Introducción: Tres heridas abiertas en torno a la religión
No estoy intentando destruir la religión. Tampoco defenderla. Lo que quiero —o tal vez lo que necesito— es entenderla.
Abrirla. Respirarla. Resolver, en la medida de lo posible, ese nudo profundo que lleva siglos enredado entre fe, poder, historia y verdad.
Estas reflexiones nacen sobre todo desde mi relación con el cristianismo católico, porque es la tradición que más cerca he vivido. No soy teólogo, ni pretendo serlo (aún). Pero algo en mí no deja de hacer preguntas. Y aunque muchas de estas preguntas se dirijan al cristianismo, sospecho que también tocan fibras comunes a otras religiones monoteístas.
Hasta ahora, he identificado tres puntos, tres heridas, que me resultan imposibles de ignorar.
Dualidad Perpetua.

▸ Enunciado del ejercicio: Según el extracto seleccionado, ¿desde qué tradición religiosa nacen sobre todo estas reflexiones?

▸ Material proporcionado:
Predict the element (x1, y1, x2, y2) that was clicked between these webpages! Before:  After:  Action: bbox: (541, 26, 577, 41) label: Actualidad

==

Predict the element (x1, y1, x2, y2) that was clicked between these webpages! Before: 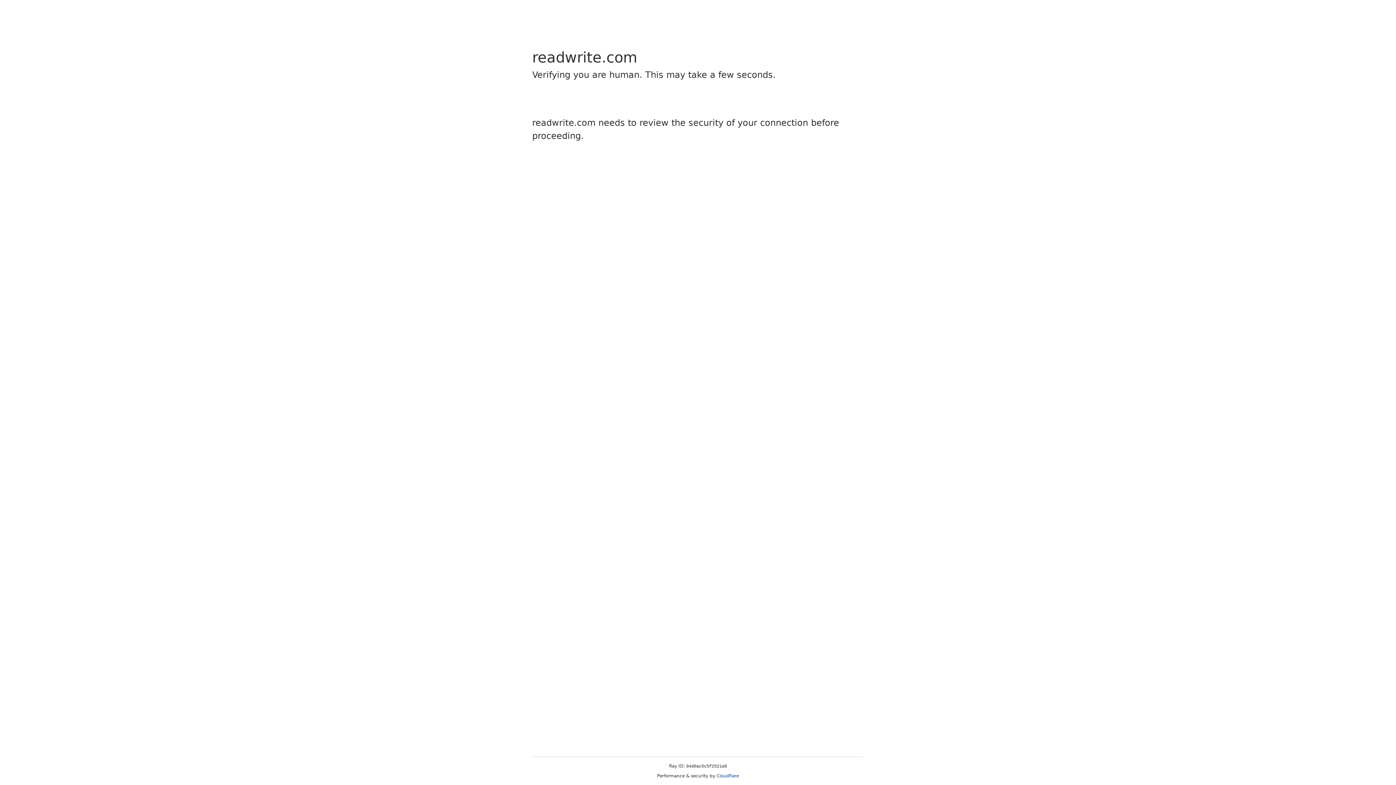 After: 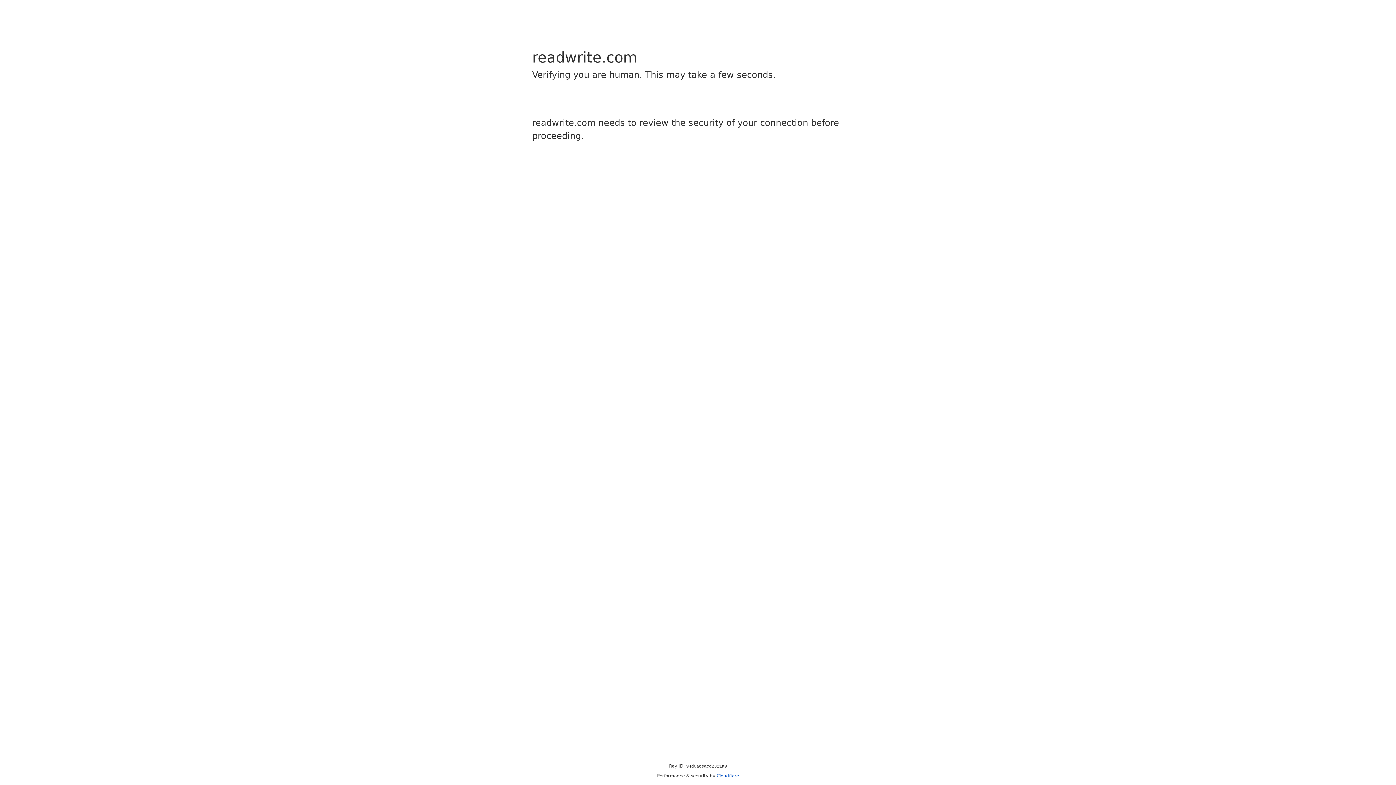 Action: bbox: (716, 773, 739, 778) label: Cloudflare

---

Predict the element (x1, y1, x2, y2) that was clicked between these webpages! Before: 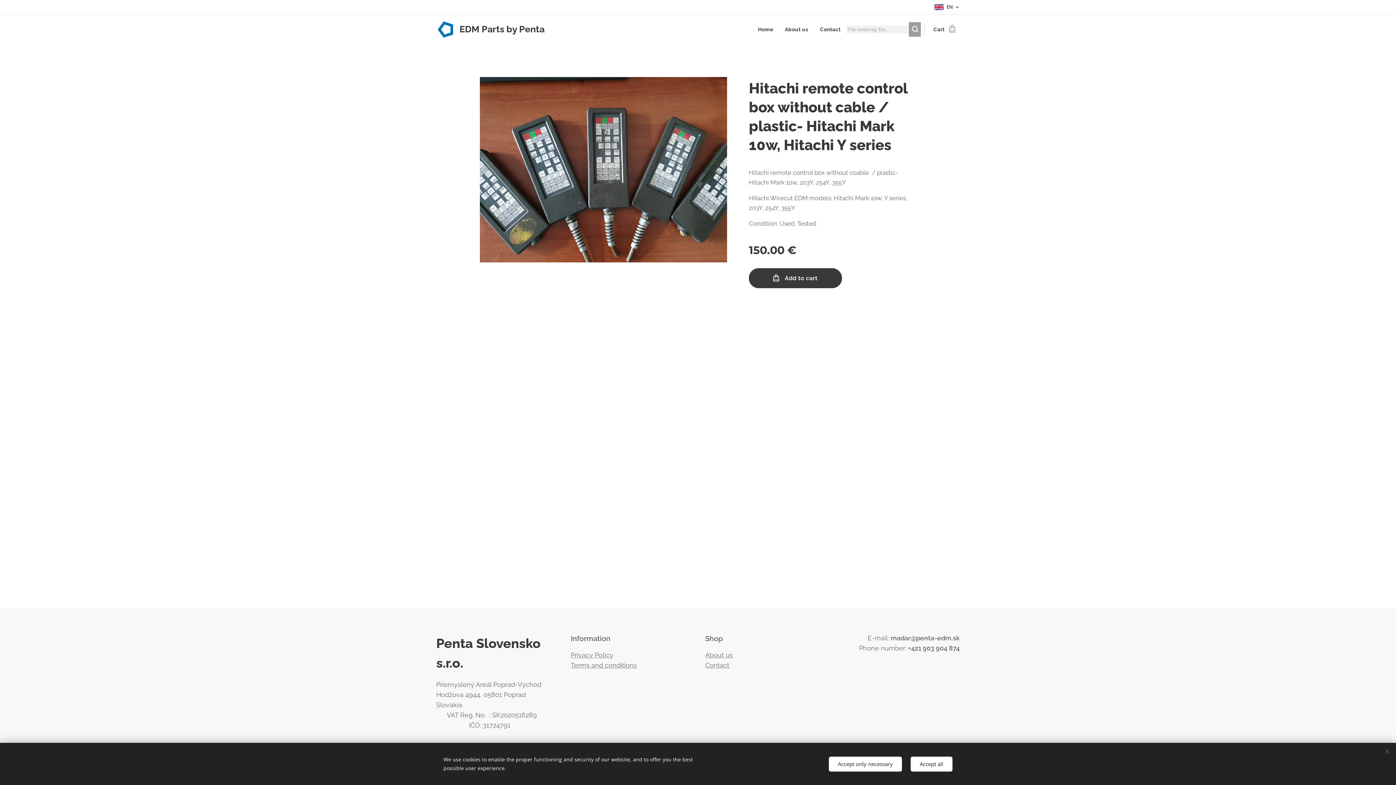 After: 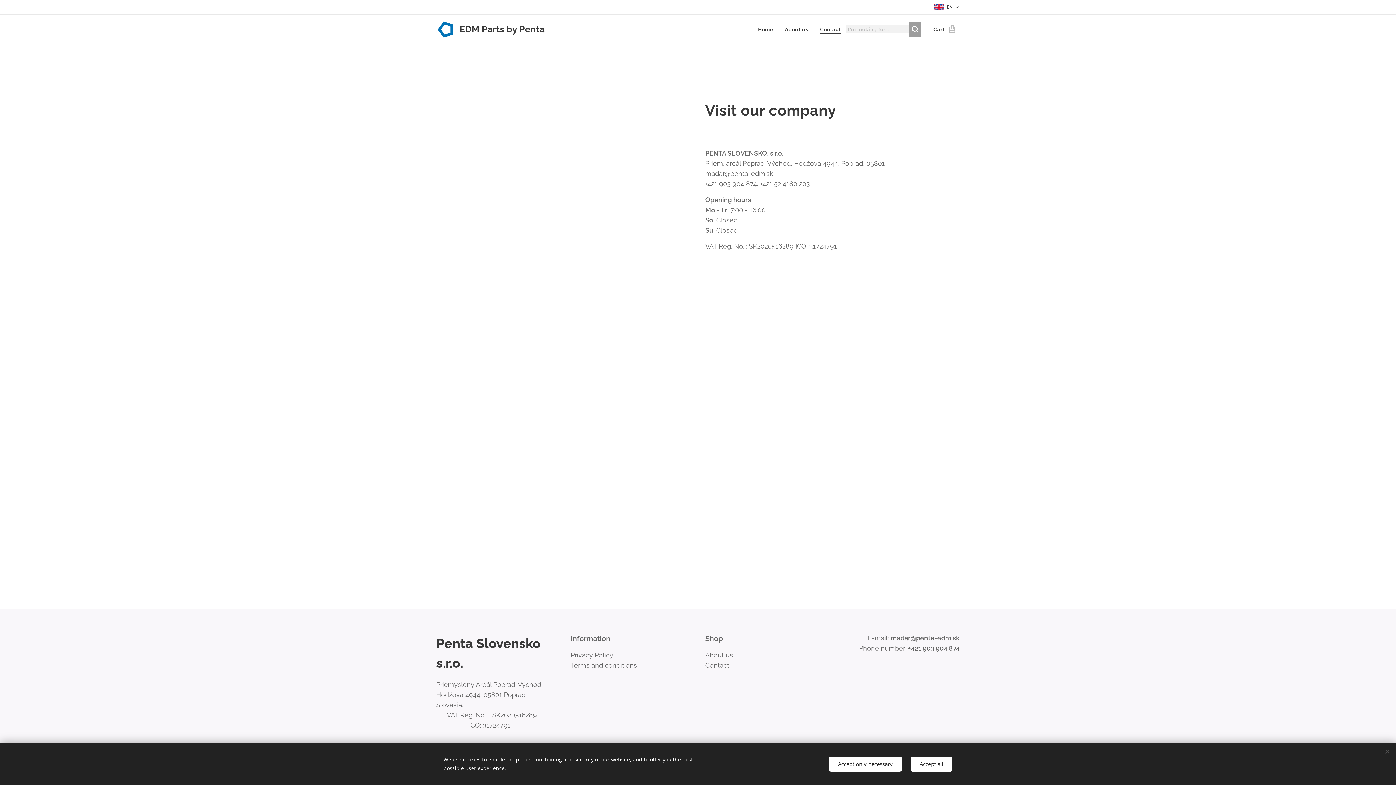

▸ Respuesta del ejercicio: Desde el cristianismo católico.